Exercise directions
Copy out the material word for word, starting at the line that contains "594x385 pixels. How" and ending at the final line of the material, with the pictures left out.
═══ Materials provided ═══
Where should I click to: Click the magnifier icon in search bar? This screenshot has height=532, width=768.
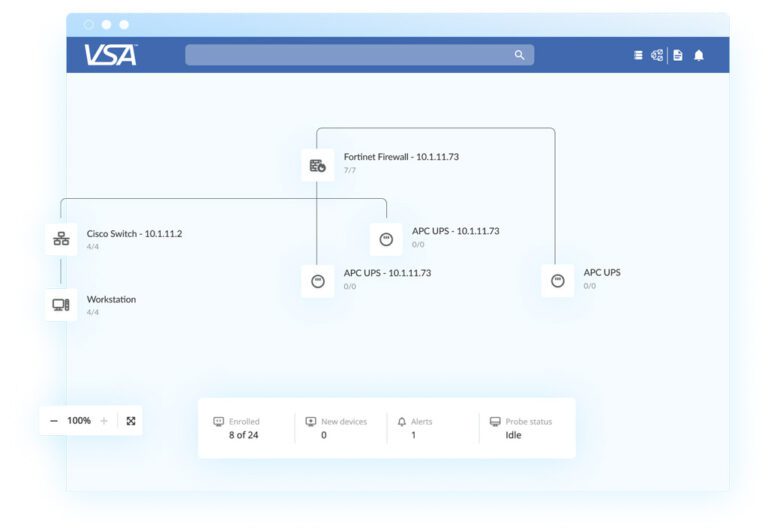point(519,55)
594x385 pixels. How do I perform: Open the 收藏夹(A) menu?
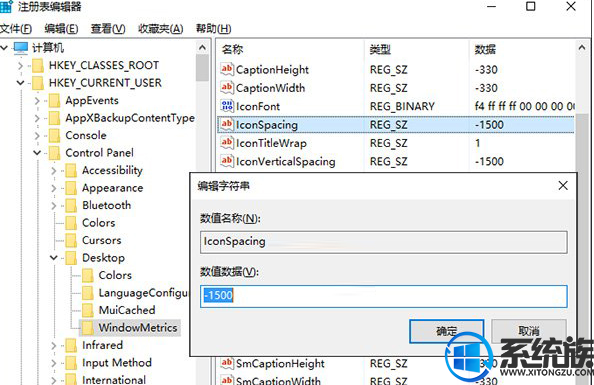pos(160,29)

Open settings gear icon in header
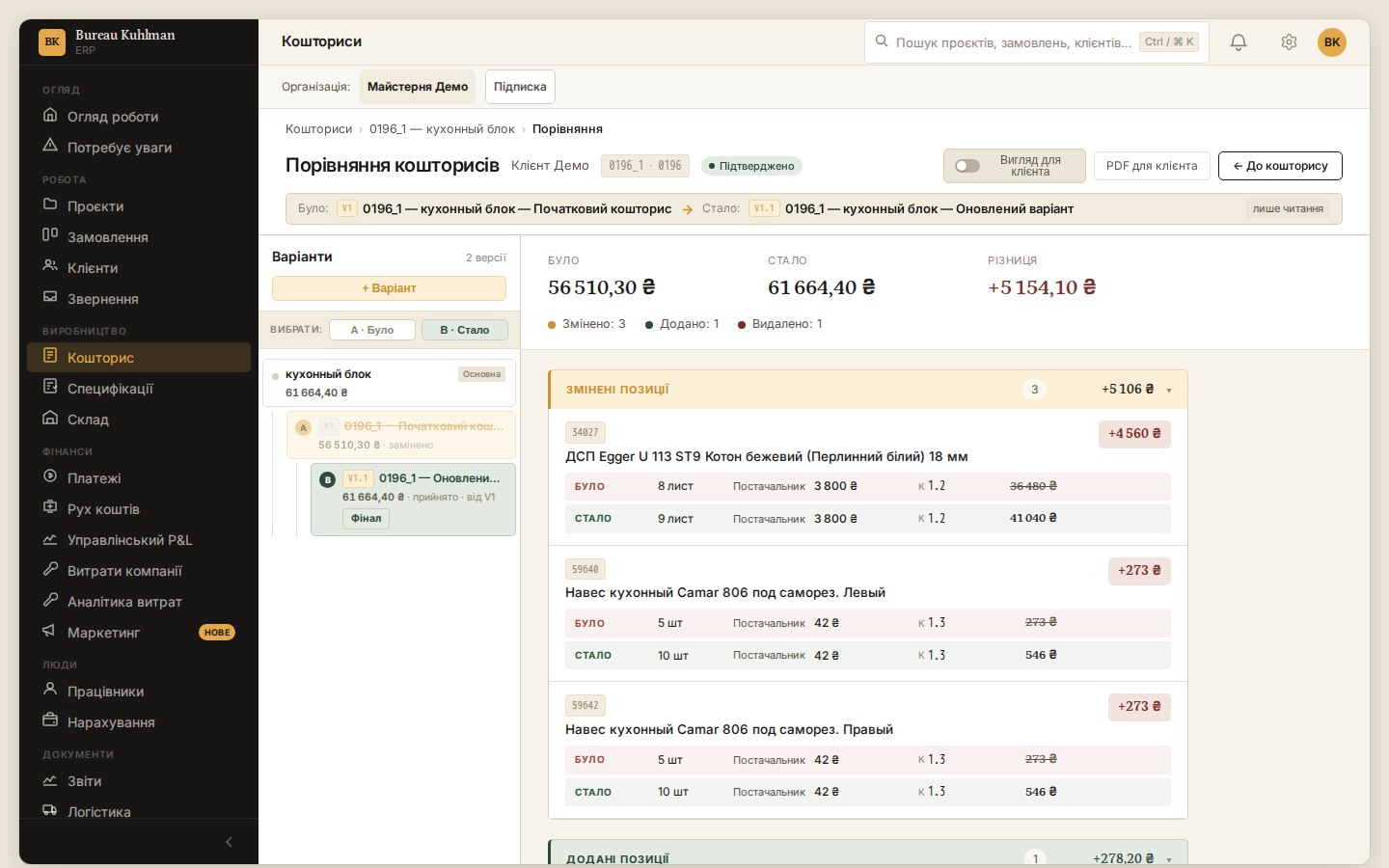coord(1289,42)
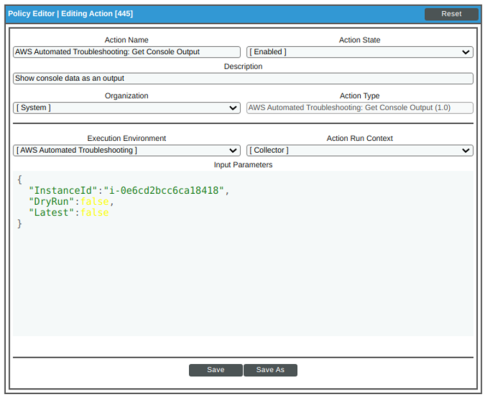
Task: Open the Action State dropdown showing Enabled
Action: click(x=360, y=52)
═══
Task answer
594x385 pixels. How do I perform: Open the 收藏夹(A) menu?
pos(160,29)

Open settings gear icon in header
coord(1289,42)
Task: Open the Action State dropdown showing Enabled
Action: click(x=360, y=52)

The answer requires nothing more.